• _WHAT THE TASK REQUIRES_
Write the next part of the news report on Radford's building permit numbers, starting right after its final sentence.

• _DOCUMENT SEGMENT_
....................

RADFORD — The city approved its highest valuation of building permits in more than a decade, despite the COVID-19 pandemic, according to officials.
Radford approved 285 permits worth just over $14 million in development for the fiscal year 2020, which ends June 30, according to city spokeswoman Jenni Wilder.
With nearly 100 more permits than the city has approved in each of the past five years — and millions of dollars more in investments — City Manager David Ridpath said the “significant private investment in renovations, commercial property and new housing starts” reflects confidence in the Radford market. He said the permits will have two main effects: an increase in property values and spurring new business development.
“This also affects increases in utility accounts. The permits are an indicator of the economy,” Ridpath said.
Mayor David Horton said the high numbers can be attributed to a number of initiatives supported by city council.
“We feel at least a little bit we’ve helped improve the morale and the positive feeling about the city of Radford moving in the forward direction to make it possible for people to feel like they can get a return on their investment,” he said. “Ultimately the things we’ve done like the POP program and facade enhancement support have helped sow the seeds. Doing projects the the triangle plaza on Main Street and adding improvements where we can ... have inspired other people to make those investments as well.”
Horton said finally getting long-awaited school capital projects off the ground will have a lasting effect on the community, making the city more desirable for families.
“There’s a lot of housing that’s going up. One of the needs we have is for single-family housing and that is a multi-component element. You have to have investors who are willing to build and develop ... You have to have an environment where people want to purchase in your market,” he said. “I think the improvements we’ve made to our school system and some of the plans we’ve made to improve our business districts and reworking some of our zoning districts have eased the concerns of investors that they’ll get a return on the investment.”

....................

[Dataset entries]
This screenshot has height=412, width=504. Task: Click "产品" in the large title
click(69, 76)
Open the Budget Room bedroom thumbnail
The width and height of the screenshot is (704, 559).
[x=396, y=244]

....................

• _TASK RESULT_
He pointed specifically to the housing development — some to buy and some to rent — that is currently being built off of Rock Road.
Additionally, Horton believes the Food City that opened this week, and the shopping center adjacent to the new grocery store, will further enhance Radford’s economic offerings.
He also said multiple restaurants have popped up in the city over the past year, and improvements were made to the Central Square Shopping Center, along with many improvements to some Main Street businesses.
Horton said that getting the city on track financially since the new string of council members — including Horton — were elected in 2018 has helped facilitate some of these projects and efforts by the city as well.
“We are at a place where we aren’t dipping into our reserves to cover costs and have them back where they need to be over the last two years,” he said.
As far as economic downturn due to the pandemic, Horton said a lot of unknowns remain, but he is confident Radford will weather the storm.
“There’s a renewed enthusiasm and spirit of hope for our community,” he said. “The future is bright in Radford.”